This proposal was rejected by the Financial Management and Equipment Institute of Justice (IGFEJ) which insisted the team members all left on February 4th and now seems to have no real idea how the system works.

Carlos Brito was the Citius team leader and confirms that the team was not able to leave behind any operating information for Citius which was launched on September 1st and has not worked since, leaving the country’s justice system at a standstill.

Brito said that he never produced a document on the functioning of the system, comparing this to leaving a bag containing a thousand pieces of a puzzle with no instructions.

The Union of Judicial Officers said that the computer team that left on February 4th, "shared information with court support team for the judicial district of Coimbra, where all the computers with the respective information were situated with all the servers connected." This clearly was not sufficient.

An interim report on Citius was submitted to the Ministry of Justice, delivered in June 2012, titled, ‘Planning for the reorganisation of the Judicial Map’ in which three scenarios were suggested due a need to adapt the computer system to the changes that the new judicial map would bring.

Two years earlier, a project was presented to redesign the justice information system due to constraints in the current structure.

A suggestion that the developers work closely with the Magistrates, the Supreme Judicial Council, the Superior Council of the Public Ministry or the Attorney General’s office to define the rules needed when redistributing cases was not taken up.

In an audit report released in July this year, the General Inspection of Finance warned of the cost of Citius and the need to rationalise resources.
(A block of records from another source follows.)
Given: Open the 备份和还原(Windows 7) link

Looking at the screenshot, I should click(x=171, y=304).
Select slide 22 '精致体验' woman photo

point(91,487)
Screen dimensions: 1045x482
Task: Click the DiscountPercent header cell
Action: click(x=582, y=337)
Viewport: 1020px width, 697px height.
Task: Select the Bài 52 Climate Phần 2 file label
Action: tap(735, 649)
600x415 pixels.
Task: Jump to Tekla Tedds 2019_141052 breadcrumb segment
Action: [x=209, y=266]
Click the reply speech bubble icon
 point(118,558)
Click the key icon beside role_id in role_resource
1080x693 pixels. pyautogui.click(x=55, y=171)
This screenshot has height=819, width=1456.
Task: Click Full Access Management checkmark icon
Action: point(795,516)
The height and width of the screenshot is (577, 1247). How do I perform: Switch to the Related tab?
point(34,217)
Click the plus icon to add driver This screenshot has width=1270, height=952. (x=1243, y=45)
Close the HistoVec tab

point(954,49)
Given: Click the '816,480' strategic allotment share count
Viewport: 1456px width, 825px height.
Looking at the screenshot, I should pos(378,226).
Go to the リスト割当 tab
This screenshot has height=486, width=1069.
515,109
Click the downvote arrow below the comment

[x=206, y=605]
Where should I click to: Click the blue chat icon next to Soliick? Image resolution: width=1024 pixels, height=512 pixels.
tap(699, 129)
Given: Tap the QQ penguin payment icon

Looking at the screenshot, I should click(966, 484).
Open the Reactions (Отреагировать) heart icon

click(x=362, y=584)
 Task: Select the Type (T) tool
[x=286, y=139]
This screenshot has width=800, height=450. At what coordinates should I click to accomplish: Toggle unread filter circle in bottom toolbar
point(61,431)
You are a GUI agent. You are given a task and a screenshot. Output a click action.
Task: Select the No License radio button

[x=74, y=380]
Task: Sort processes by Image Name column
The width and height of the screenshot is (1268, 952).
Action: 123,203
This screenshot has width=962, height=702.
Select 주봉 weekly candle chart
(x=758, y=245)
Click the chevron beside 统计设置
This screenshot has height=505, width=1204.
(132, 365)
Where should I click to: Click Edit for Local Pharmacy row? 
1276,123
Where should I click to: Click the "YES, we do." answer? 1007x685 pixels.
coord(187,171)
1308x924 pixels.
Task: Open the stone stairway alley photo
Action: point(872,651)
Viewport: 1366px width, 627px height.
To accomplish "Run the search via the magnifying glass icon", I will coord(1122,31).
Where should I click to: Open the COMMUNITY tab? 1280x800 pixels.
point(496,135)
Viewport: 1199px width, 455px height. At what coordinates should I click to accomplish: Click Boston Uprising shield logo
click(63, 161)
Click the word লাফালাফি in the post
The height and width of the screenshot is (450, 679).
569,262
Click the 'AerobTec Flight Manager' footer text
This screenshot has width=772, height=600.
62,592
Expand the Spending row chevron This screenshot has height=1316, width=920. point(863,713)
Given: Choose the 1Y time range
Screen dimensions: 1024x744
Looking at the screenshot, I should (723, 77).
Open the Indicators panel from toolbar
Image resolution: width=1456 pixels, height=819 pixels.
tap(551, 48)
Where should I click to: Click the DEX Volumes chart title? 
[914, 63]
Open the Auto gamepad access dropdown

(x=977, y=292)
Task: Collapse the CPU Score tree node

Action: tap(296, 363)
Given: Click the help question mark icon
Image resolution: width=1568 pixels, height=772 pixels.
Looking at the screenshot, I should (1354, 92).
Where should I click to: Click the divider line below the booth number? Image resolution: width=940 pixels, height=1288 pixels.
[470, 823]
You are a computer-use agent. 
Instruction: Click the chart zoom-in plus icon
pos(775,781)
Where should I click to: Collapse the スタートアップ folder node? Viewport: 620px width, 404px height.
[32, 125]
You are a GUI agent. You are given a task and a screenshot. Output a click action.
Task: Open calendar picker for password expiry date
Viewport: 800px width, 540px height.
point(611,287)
The report also pointed out that the further payment to a foreign company of €1,195,510 (ex. VAT) on improving Citius, resulting in the Citius Plus version, "had few positive results, limited to the resolution of some safety problems."

In the light of reports on the complexity and mismanagement of the computer system development programme, the panic hiring to fix problems which was money largely wasted, the fact that the system clearly is not yet fit for purpose and the announcement that another system already is being worked on for delivery in 2017, shows management hopelessly adrift, and the Justice Minister at first trying to avoid responsibility for this expensive fiasco.

The end result, whoever is to blame, is that the country’s judicial system is at a standstill to the detriment of its citizens, and the international community looks on with a mixture of bemusement and disappointment as a judicial system that was ludicrously slow before the new computer system was introduced,  and now has ground to an acrimonious halt.